Well, you probably know where this is going, and it didn’t really need that long and wheezy metaphor to get there: The Tate Britain, it was recently revealed by the Telegraph, this year purchased a work by British 1998 Turner Prize-winner Chris Ofili, The Upper Room. Bully for them all, you might say. Well, it’s complicated by the fact that Mr. Ofili is a trustee on the Tate’s board, and mixing those two roles—buyer (trustee) and seller (artist)—seems to many observers unfair. The Telegraph retrieved some delicately-worded emails sent by Ofili’s dealer, Victoria Miro, to Tate director Sir Nicholas Serota, stressing the importance of the purchase, trying to speed it along, and politely declining to drop the £700,000 price. While there seems to our eyes to be no cut-and-dried proof of any sinister shenanigans, this is exactly the kind of distracting public relations mess that can embarrass an artistic institution for years and erode public confidence. Ofili’s term, by the way, is up on November 21, 2005, a scant 27 days from now. Wouldn’t it have been so much less stressful simply to wait and buy the piece next year?

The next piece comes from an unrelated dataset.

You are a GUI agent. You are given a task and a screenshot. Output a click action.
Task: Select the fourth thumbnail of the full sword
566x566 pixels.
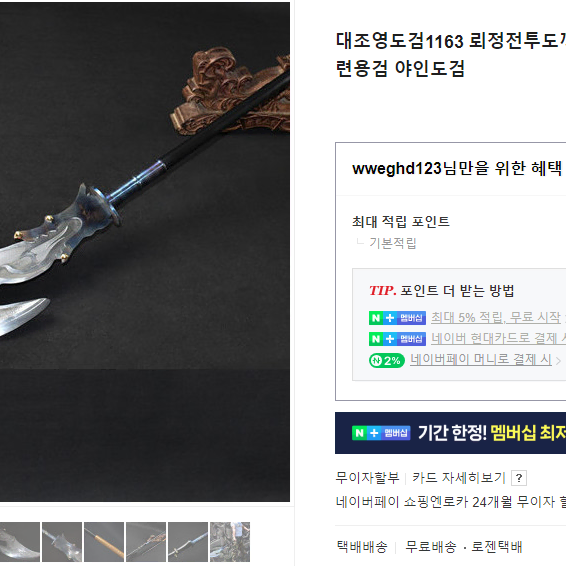point(146,542)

LINK: The Telegraph > Tate paid £700,000 for trustee’s work ‘after being told he needed the money’

1 Comment »

  1. Comment by Charles Thomson — October 31, 2005 @ 10:19 pm

    The Tate is not used to public scrutiny. Requests under the Freedom of Information Act are opening a Pandora’s Box and the Ofili case is (to mix metaphors) the tip of the iceberg. There are still many unanswered questions about The Upper Room purchase, e.g. the apparent “insider trading” of benefactors who were simultaneously buying their own private Ofili painting. See www.stuckism.com for further information.